Unfortunately for me, in my haste to lock every possible entrance to my house so that no one without a key could gain entry, I failed to pay attention to the door I went out and locked that too. 

So there I was.  Locked out of the house without a key.  In my underwear.  Without my cell phone.  And even if I had my phone, my husband was over five hours away visiting his sick grandmother, and the kids were sleeping over with friends.  At least the dogs were with me.  They would protect me from renegade squirrels and the occasional owl. 

But I certainly couldn’t stay out there.  I had to work in the morning.  And it was supposed to rain after midnight.  And my BlackBerry was on the table inside! 

I had no choice; I had to make a break for it.  I had to pray that I had missed a door or a window somewhere that I could reach without having to scale the arbor to reach the roof. 

I tugged the t-shirt down until it covered most of my bottom and stepped down from the deck onto the pea pebbles below.  Pea pebbles on bare feet are not comfortable.  I don’t know how the dogs do it.  I swore under my breath as I tiptoed carefully around the back of the house, terrified that I would run into a nocturnal rattlesnake or a perverted stranger (because NONE of my neighbors are in the least bit perverted!) I didn’t run into either, but I did hear rustling in the bushes that could have been a rabid opossum or a bear! 

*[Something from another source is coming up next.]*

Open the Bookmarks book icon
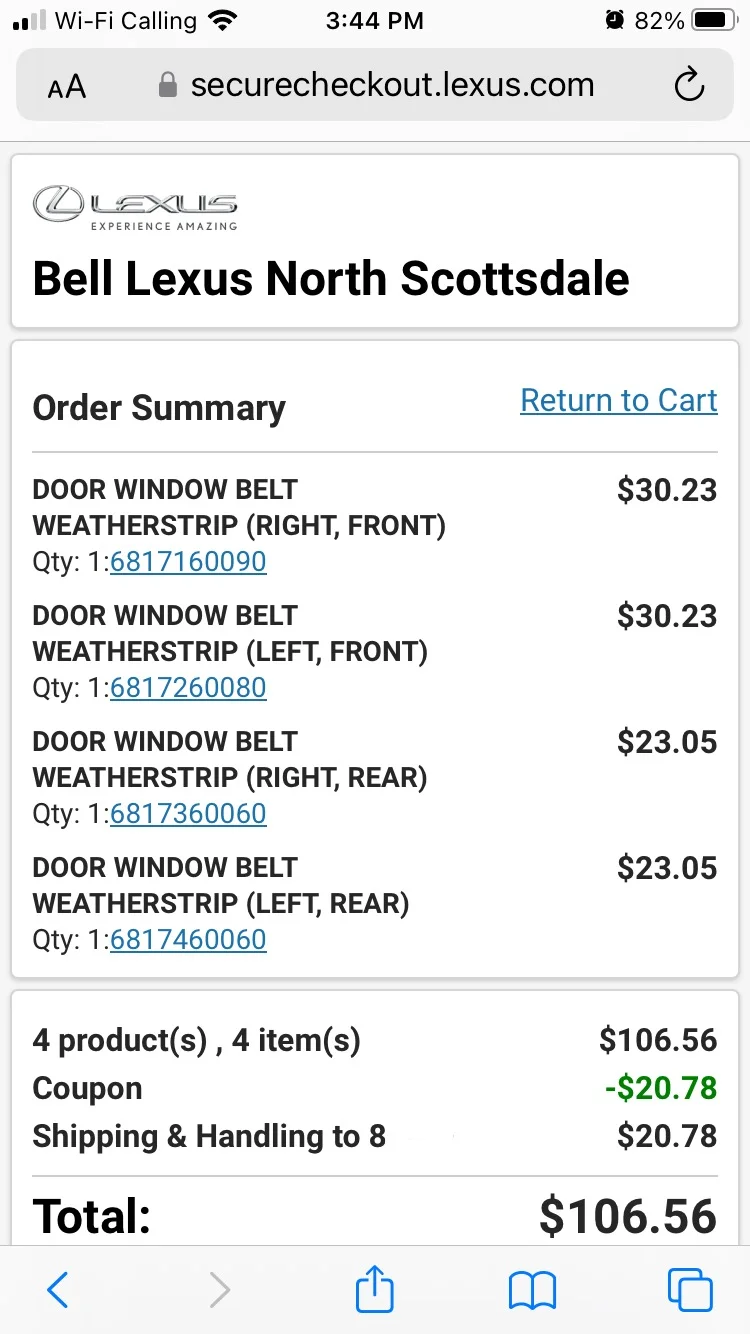Image resolution: width=750 pixels, height=1334 pixels. click(532, 1290)
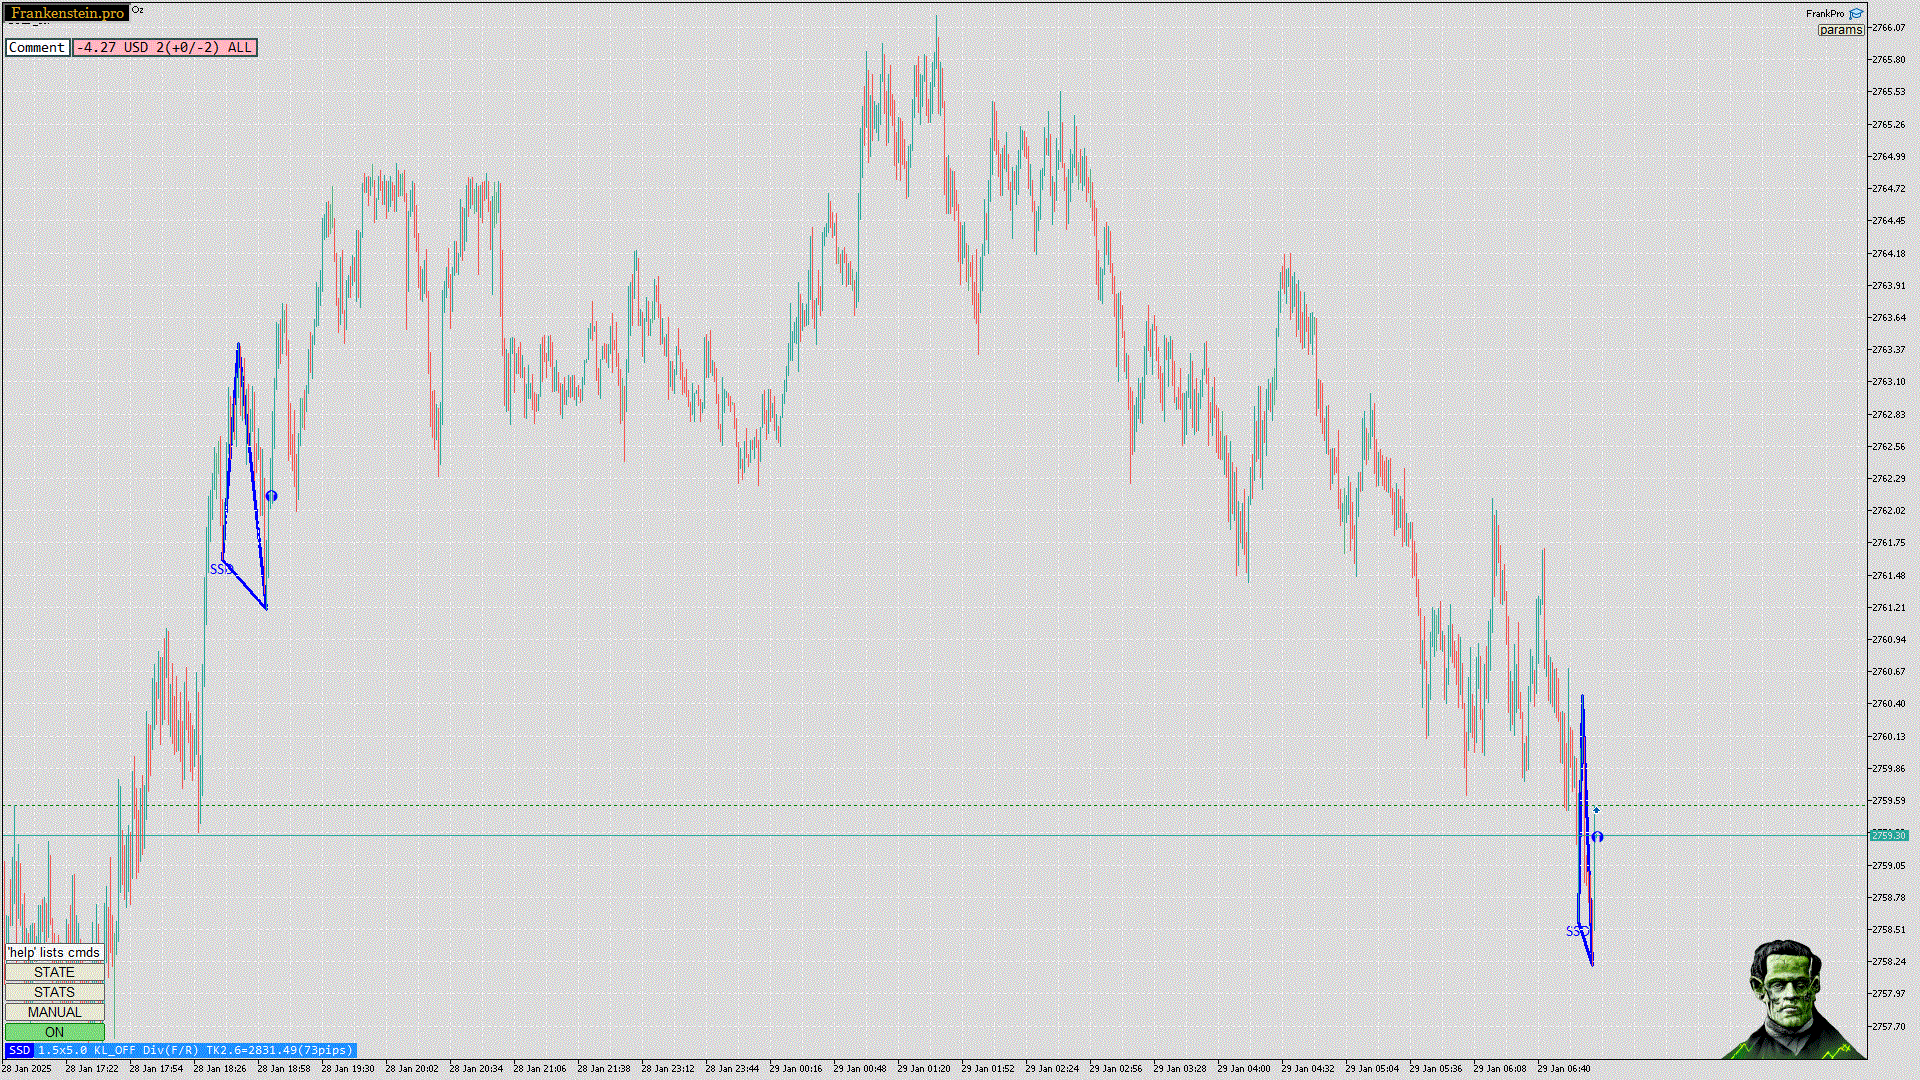
Task: Click the highlighted current price tag on the axis
Action: (1888, 835)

I ran the rest of the way to the gate to the side yard.  I had to leave the dogs behind, inside the privacy fence, otherwise I would easily lose them in the dark.  I yanked up one of the solar landscaping lights to act as a torch to light my way on the last several yards to the driveway.  I went straight to my car to see if I had left the door unlocked.  The garage door opener would be my saving grace! 

Locked!

My only hope now was to run around the front of the house to the front door.  I hadn’t checked that door yet, so I held on to the hope that the kids had left it unlocked this evening.  I had yet to share with them all the information from my safety meeting, so hopefully they were blissfully unaware of the dangers of leaving doors unlocked. 

To get to the front door I had to traipse through the flower beds along the front of the house (in bare feet!) with nothing but my makeshift torch to light the way.  Hardwood mulch is no gentler on bare feet than pea pebbles, and I don’t even want to know what might have been living in it.  I vowed to myself at that moment that I would take a hot shower if I ever made it back inside my house again. 

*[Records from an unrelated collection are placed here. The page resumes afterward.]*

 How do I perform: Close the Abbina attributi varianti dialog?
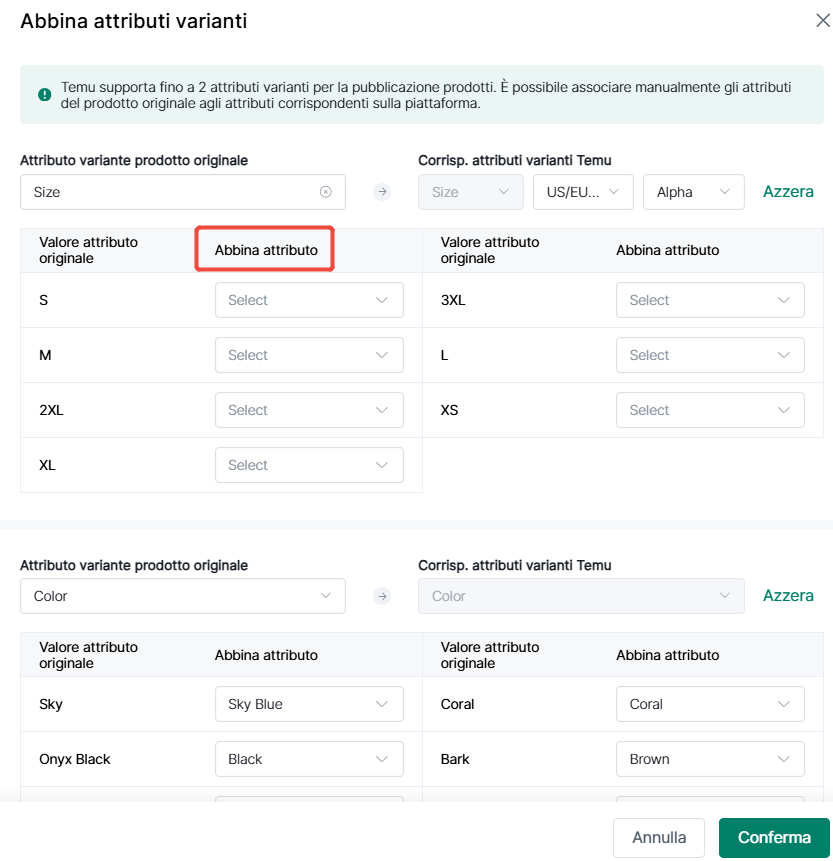pyautogui.click(x=823, y=21)
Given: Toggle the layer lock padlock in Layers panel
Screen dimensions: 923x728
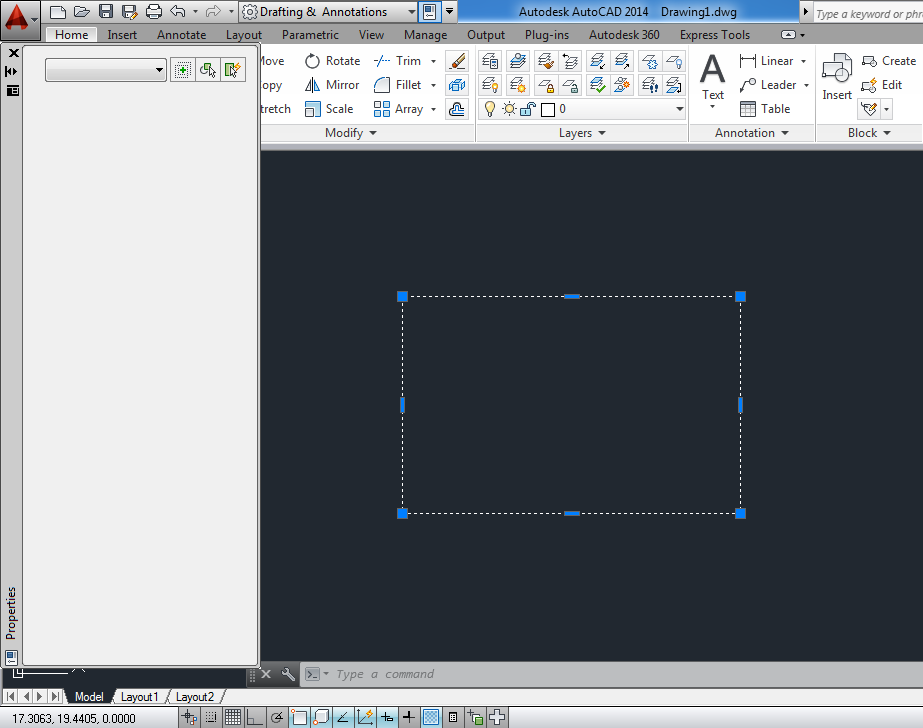Looking at the screenshot, I should click(527, 109).
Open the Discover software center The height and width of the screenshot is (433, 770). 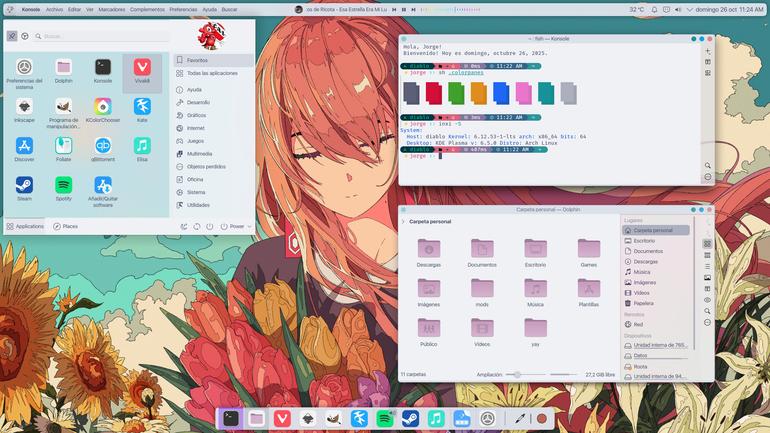(24, 149)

I made my way through the beds, trying to keep low enough behind the bushes that the Joneses couldn’t see me running around in my underwear.  I didn’t think they would confuse me with a peeping tom, but I didn’t want to take any chances just the same. 

Once I reached the front porch I had no choice but to run up the stairs, risking a momentary flashing of my emergency underwear (the ones reserved for the day before laundry day or other such emergencies) I only had one other pair clean, and I was saving those specifically for the morning.  The porch light was off, but every light inside the house was on, so I could see my way clearly to the door.  I gripped the doorknob and gave a quick turn, preparing myself mentally in the event that my children had actually done as they were told and locked the doors as they were leaving. 

Thankfully, they hadn’t. 

I’m not sure if I should scold them for leaving a door unlocked or give them a bonus in next week’s allowance! 

I didn’t waste any time in locking the door behind me and running to let the dogs in the back door.  I armed the alarms, the laser motion sensors, and the outdoor cameras and locked myself in my room with all four dogs.  I will likely get little sleep tonight between the constant licking and the chewing.  I can only hope the grandpuppy sticks to his toys and not my shoes!